Volvo V60 Polestar, la station wagon dalle prestazioni elevate

Sembianze da auto familiare, prestazioni da sportiva: le due anime dell'ultimo modello della casa svedese

L’estetica e un primo sguardo poco attento possono dare un’impressione distorta di un modello. È quanto accade quando si guarda la Volvo V60 Polestar, classificata come una family car ma a tutti gli effetti una supercar. La forma è quella di una station wagon, ma l’aspetto esteriore di vettura da utilizzare con tutta la famiglia cela il vero animo dell’ultima arrivata in casa Volvo.

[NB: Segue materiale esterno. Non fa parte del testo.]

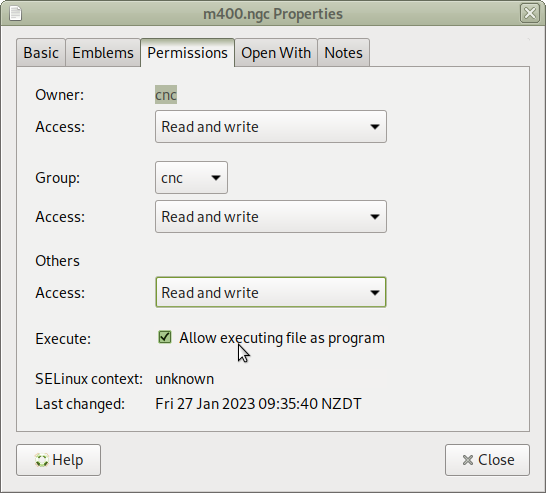
Task: Click the 'Allow executing file as program' label
Action: click(282, 338)
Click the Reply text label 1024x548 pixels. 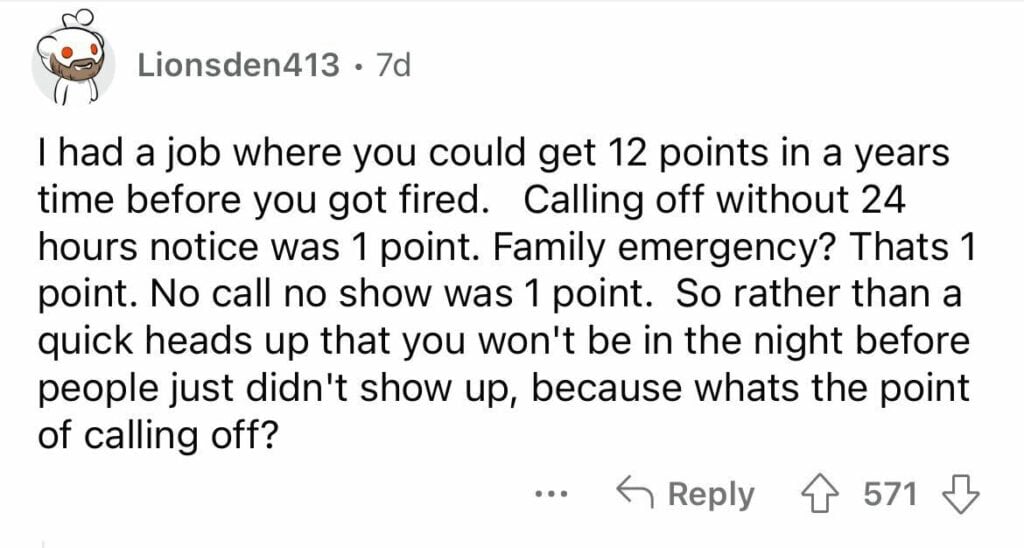(x=711, y=494)
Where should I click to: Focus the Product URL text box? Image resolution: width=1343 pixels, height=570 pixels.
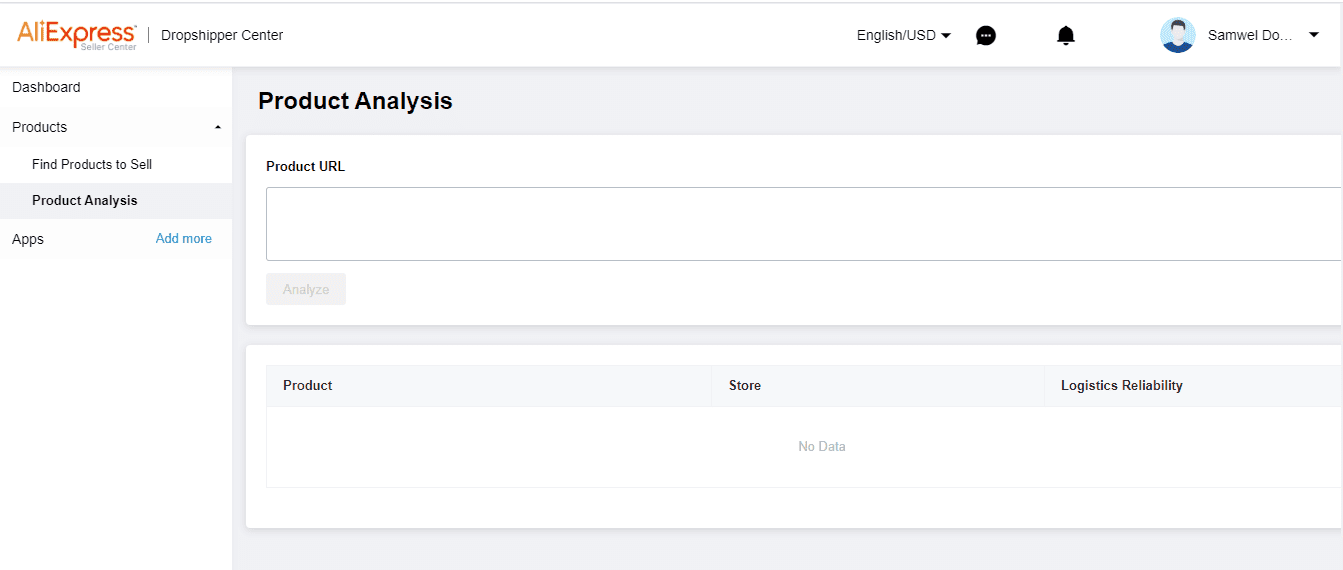point(802,224)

È subito un dettaglio a svelare la natura della V60 Polestar: se si fa eccezione per la Lamborghini Aventador – vettura di ben altra categoria e tutt’altro prezzo – questo modello di Volvo è l’unico tra tutte le auto di serie a montare sospensioni Ohlins regolabili a mano. Non si tratta però di un capriccio isolato di un progettista visionario, bensì è il primo di una serie di dettagli e finiture di alto livello pensati per una giuda sportiva anche su pista.

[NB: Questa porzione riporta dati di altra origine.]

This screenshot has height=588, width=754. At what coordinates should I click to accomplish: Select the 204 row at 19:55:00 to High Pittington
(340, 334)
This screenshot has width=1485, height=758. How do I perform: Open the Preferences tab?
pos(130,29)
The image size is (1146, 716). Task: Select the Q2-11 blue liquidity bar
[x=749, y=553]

La V60 monta infatti un compressore volumetrico, soluzione che riscopre quella ideata da Lancia tre decenni orsono e che supporta un motore 4 cilindri a benzina da 367 cavalli e una coppia di 470 Nm. I risultati sono evidenti in accelerazione, visto che questo modello di Volvo riesce a raggiungere i 100 chilometri all’ora in 4,5 secondi e i 200 in 16. Lavorando con il compressore volumetrico a bassi regimi, il turbo si aziona solo con gli alti, intervenendo di rado e permettendo al motore di esprimersi in tutta la sua potenza. Ne risentono però i consumi, visto che raramente si riescono a fare più di 8 chilometri con un litro.

La personalizzazione è limitata al passaggio del cambio da D a S+, ma fanno da contraltare a questa caratteristica un’anacronistica pesantezza dello sterzo, che concorre a far rivivere sensazioni ormai sopite e la sicurezza dell’impianto frenante targato Brembo. L’assetto non ricorda certo quello di una station wagon, ma se questa caratteristica avvicina la V60 Polestar ad una vera sportiva, in città bisognerà prestare maggiore attenzione all’asfalto sconnesso.

Se non fosse per un’anima da supercar, la nuova nata in casa Volvo si presenta all’interno come una vera station wagon, con interni capienti e ben accessoriati e i sedili sportivi, adatta quindi agli spostamenti lunghi dell’intero nucleo familiare. Un’auto a due facce che ha colpito gli addetti ai lavori e che presto potrebbe persino non essere più prodotta dalla casa di Goteborg, che ha annunciato l’evoluzione della V60 durante l’ultimo Salone di Ginevra.